Ca lost her home. In a fire. Its all gone. Everything.
Ca is the daughter of one of my very nearest and dearest friends, (more like a surrogate sister actually.)
My heart is broken for Ca.
Yes, we have all tried to soothe her with platitudes of hope and gratitude that she was safe and unharmed. And yes, Ca. understands all that.
But she lost her home. HER HOME.
Ca is like her mother who is like me. WE LOVE OUR HOMES. Nothing is happenstance. We have painstakingly decorated every nook and cranny to reflect exactly who we are. This young woman had just begun her journey into "adulthood", "independence" "freedom of expression" with the purchase of her very first home.
Ca has always prided herself with liking the "finer" things in life. It was a source of amusement for all who know and love her. We often chided Ca about being a little "princessy" and having filet mignon taste on a hamburger budget.
So when I spoke to her this morning, I was surprised to hear her mourn the loss of "Wrinkles" above all else. Wrinkles? Yup. WRINKLES. A stuffed doggie given to her from her maternal Nonno when she was 3 years old who has since passed. "Everything else, I can replace." Sob.

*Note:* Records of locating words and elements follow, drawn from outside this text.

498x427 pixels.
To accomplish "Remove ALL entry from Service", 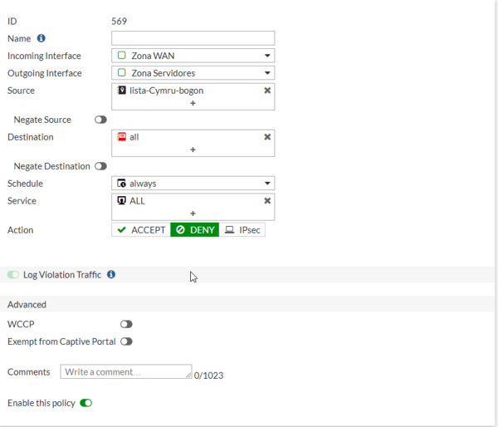I will [267, 201].
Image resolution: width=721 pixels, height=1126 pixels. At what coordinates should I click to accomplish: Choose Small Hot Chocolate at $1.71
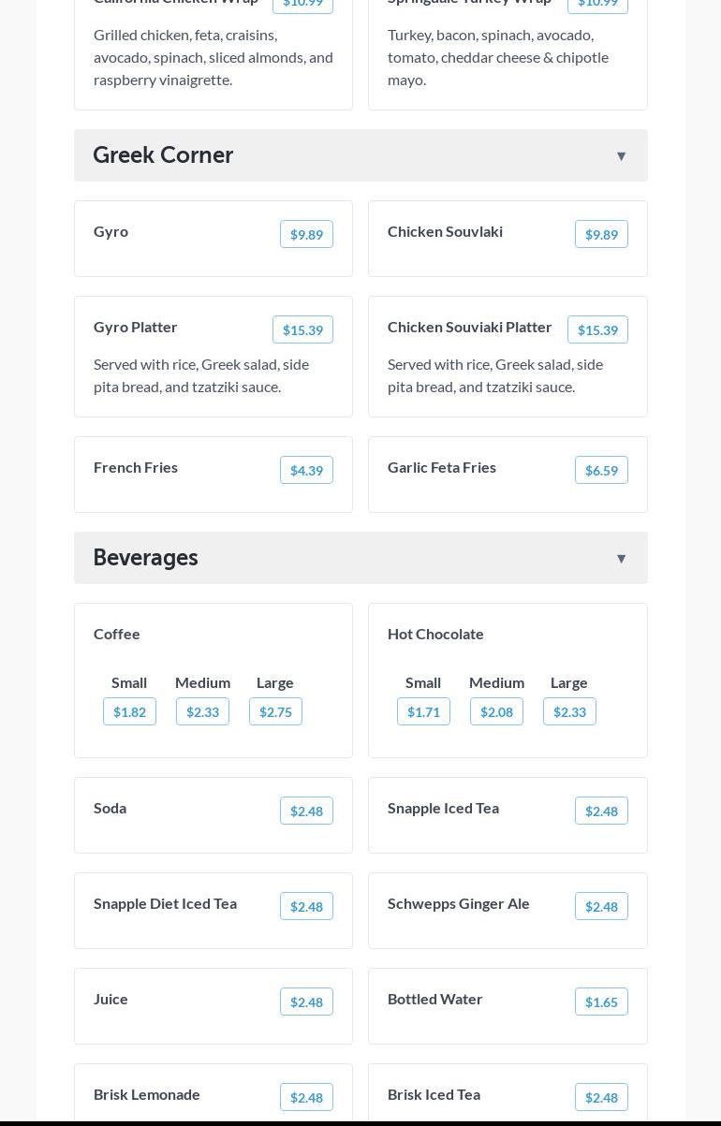423,712
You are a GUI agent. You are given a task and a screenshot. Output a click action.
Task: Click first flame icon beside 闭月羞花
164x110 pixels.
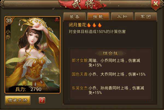click(x=89, y=25)
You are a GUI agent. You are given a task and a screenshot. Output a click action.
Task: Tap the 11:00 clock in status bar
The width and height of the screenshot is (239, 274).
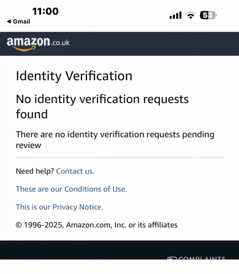45,11
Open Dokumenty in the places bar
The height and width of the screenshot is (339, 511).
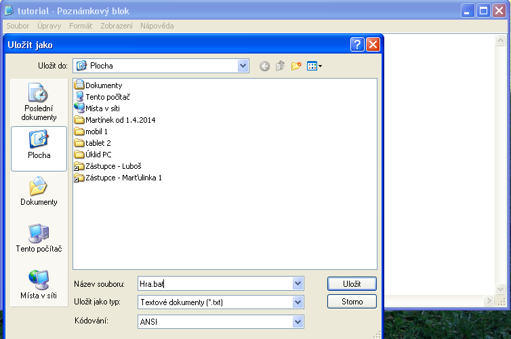click(x=39, y=192)
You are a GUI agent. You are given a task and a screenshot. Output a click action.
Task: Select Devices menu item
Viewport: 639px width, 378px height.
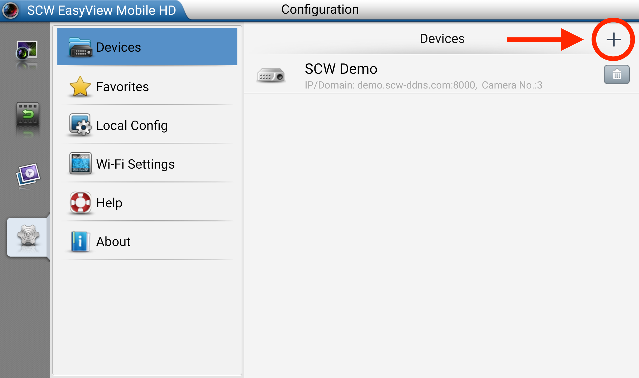(147, 47)
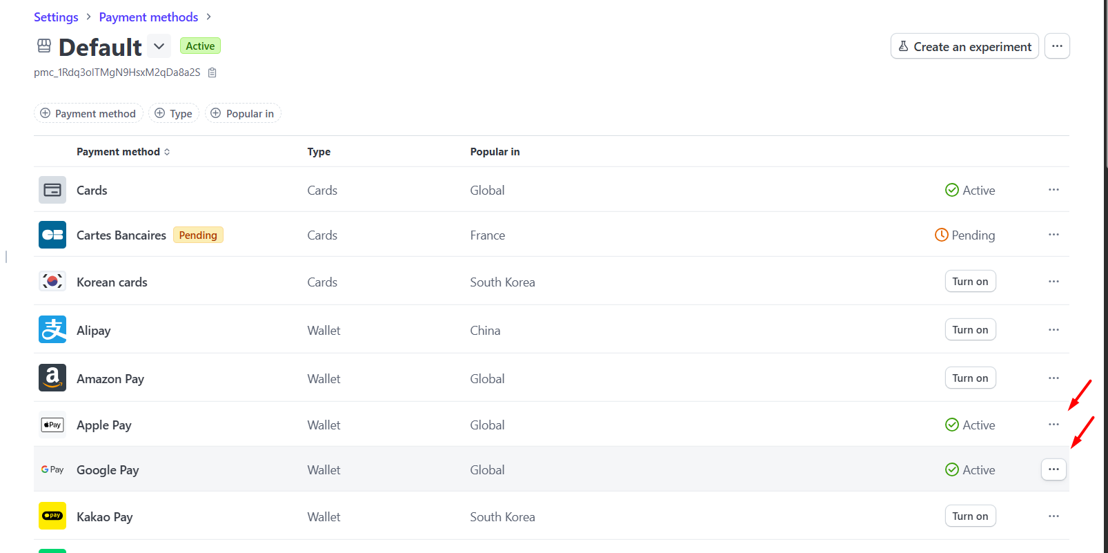Click the Amazon Pay logo icon
Viewport: 1108px width, 553px height.
tap(52, 378)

In that moment, Ca WAS 3 again. I wanted to put on my Superman cape and fly around the earth and turn back time, if only to save Wrinkles. I wanted to crawl through my telephone line and hug her with all my might and tell her everything would be OK.
Sometimes being a grown-up sucks.
Ca will survive. Dare I say she may even be better, stronger, wiser.
Still, all in all, the whole situation just sucks.